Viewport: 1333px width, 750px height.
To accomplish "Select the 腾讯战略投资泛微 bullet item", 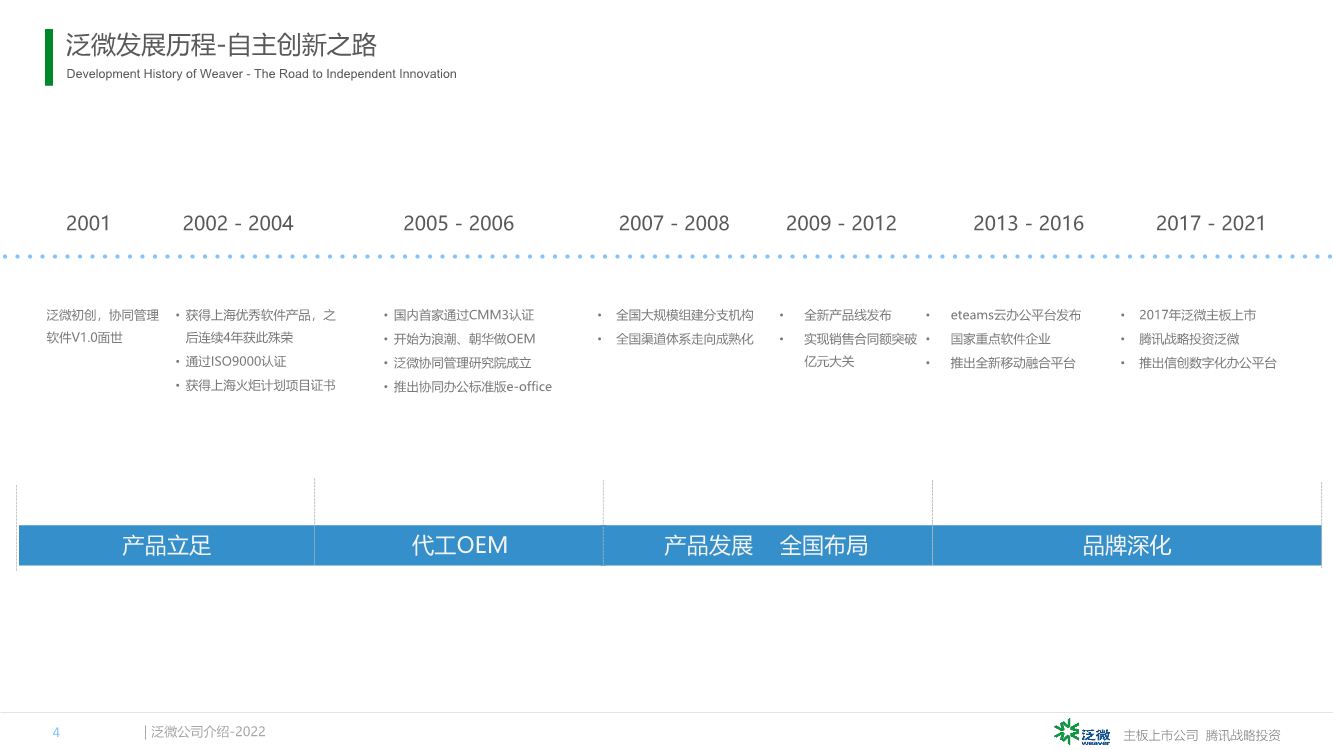I will click(1188, 339).
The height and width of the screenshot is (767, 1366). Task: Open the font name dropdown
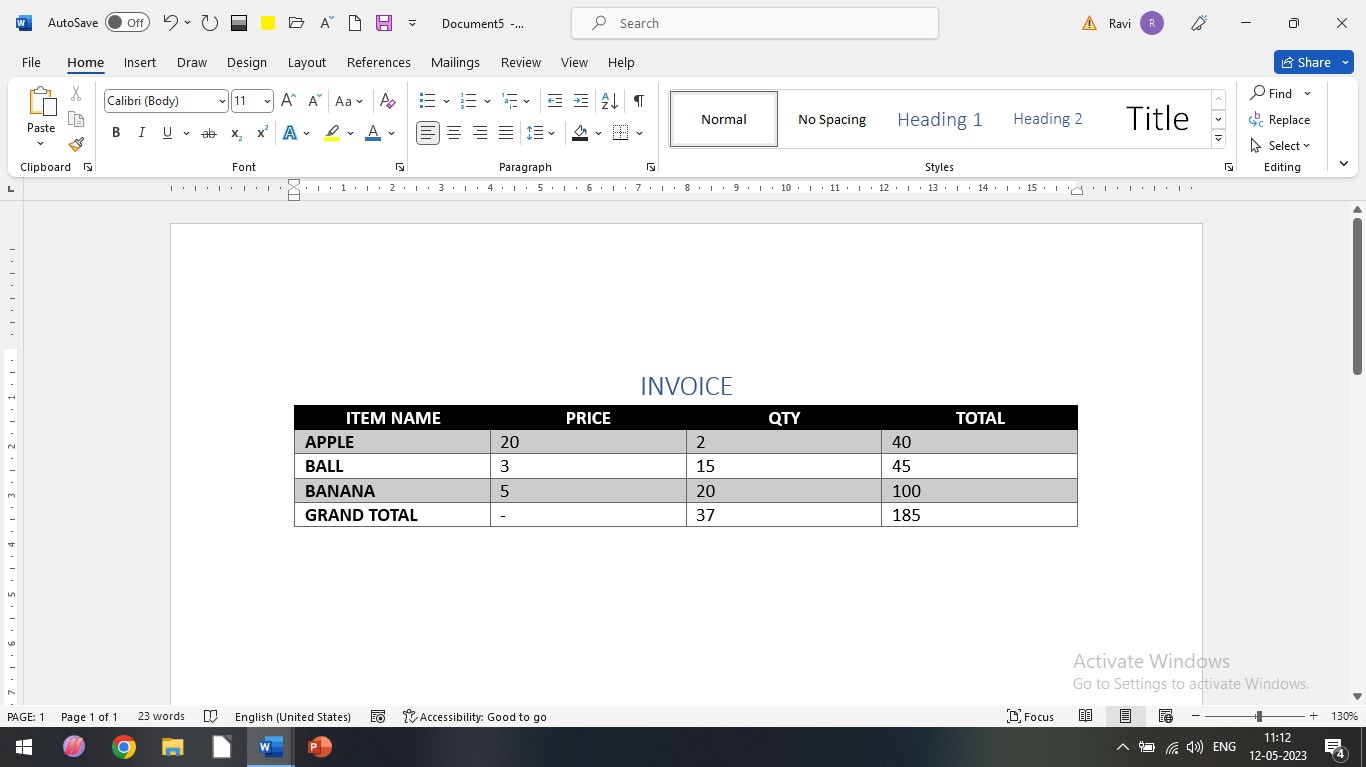pyautogui.click(x=222, y=101)
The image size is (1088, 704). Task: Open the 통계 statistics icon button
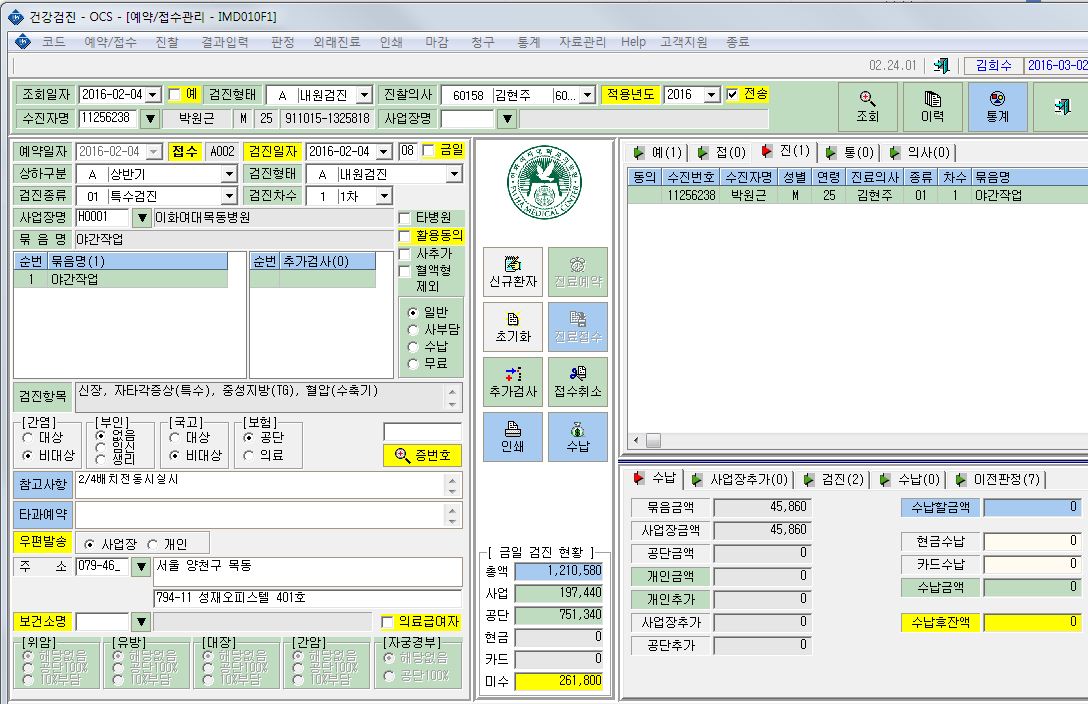[x=997, y=107]
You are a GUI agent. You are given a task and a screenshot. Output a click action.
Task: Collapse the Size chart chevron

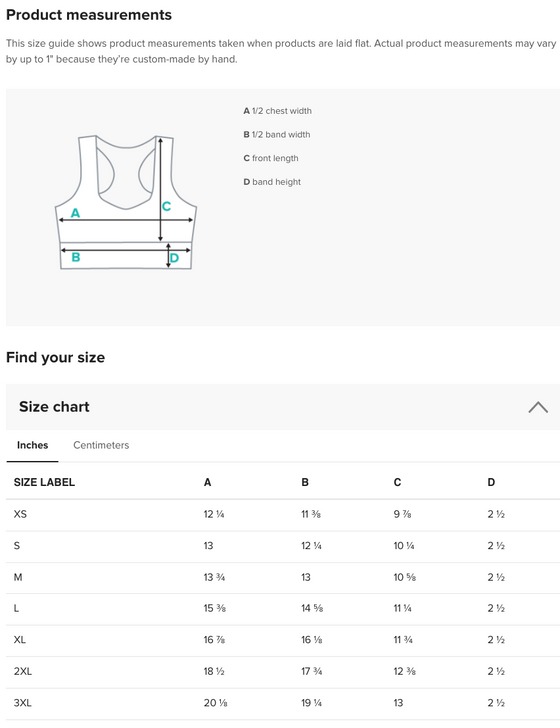click(x=538, y=407)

- Work order: Starting at the line that contains "The image size", retype every line through the end of the material exactly as written, including both end lines but no pictures.

- Reply:
The image size is (1088, 704). Task: Open the 통계 statistics icon button
[x=997, y=107]
You are a GUI agent. You are given a task and a screenshot. Output a click action.
Task: Collapse the Size chart chevron

click(x=538, y=407)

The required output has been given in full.